[Pixel coordinate grounding data]
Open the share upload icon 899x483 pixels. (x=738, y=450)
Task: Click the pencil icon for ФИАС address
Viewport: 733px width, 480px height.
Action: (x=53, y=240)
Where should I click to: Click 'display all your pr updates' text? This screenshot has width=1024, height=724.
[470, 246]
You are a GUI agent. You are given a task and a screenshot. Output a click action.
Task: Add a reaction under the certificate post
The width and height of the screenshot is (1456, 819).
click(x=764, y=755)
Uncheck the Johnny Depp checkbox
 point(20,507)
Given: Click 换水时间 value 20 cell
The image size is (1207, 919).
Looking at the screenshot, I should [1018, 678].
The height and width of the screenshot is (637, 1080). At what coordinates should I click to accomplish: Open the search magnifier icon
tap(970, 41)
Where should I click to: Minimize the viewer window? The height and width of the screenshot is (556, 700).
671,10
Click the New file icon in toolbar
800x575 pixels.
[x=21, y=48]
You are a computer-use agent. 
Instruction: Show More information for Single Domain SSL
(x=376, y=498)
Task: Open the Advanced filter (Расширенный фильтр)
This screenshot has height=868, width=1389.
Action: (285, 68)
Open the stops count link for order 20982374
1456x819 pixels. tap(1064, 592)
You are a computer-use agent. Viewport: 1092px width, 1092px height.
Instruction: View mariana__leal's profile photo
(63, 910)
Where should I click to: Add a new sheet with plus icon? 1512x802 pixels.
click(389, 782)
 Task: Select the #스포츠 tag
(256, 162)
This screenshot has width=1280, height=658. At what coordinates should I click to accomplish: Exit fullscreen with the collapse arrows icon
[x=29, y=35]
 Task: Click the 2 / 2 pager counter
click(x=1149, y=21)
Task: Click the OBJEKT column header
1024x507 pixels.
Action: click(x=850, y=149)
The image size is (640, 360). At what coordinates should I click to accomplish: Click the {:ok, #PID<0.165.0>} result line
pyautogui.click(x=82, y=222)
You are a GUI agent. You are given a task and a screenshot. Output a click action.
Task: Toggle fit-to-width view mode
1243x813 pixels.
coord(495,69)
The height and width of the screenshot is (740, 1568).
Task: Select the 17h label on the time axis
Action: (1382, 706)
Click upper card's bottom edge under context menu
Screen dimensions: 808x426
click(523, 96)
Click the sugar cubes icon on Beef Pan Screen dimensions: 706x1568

• [Activity]: From the opening line of the data above through the line holding "Task: Open the", give every line again exactly as it stands.

• [Result]:
Open the share upload icon 899x483 pixels. (x=738, y=450)
Task: Click the pencil icon for ФИАС address
Viewport: 733px width, 480px height.
Action: (x=53, y=240)
Where should I click to: Click 'display all your pr updates' text? This screenshot has width=1024, height=724.
[470, 246]
You are a GUI agent. You are given a task and a screenshot. Output a click action.
Task: Add a reaction under the certificate post
The width and height of the screenshot is (1456, 819).
click(x=764, y=755)
Uncheck the Johnny Depp checkbox
 point(20,507)
Given: Click 换水时间 value 20 cell
The image size is (1207, 919).
Looking at the screenshot, I should [1018, 678].
The height and width of the screenshot is (637, 1080). At what coordinates should I click to accomplish: Open the search magnifier icon
tap(970, 41)
Where should I click to: Minimize the viewer window? The height and width of the screenshot is (556, 700).
671,10
Click the New file icon in toolbar
800x575 pixels.
[x=21, y=48]
You are a computer-use agent. 
Instruction: Show More information for Single Domain SSL
(x=376, y=498)
Task: Open the Advanced filter (Расширенный фильтр)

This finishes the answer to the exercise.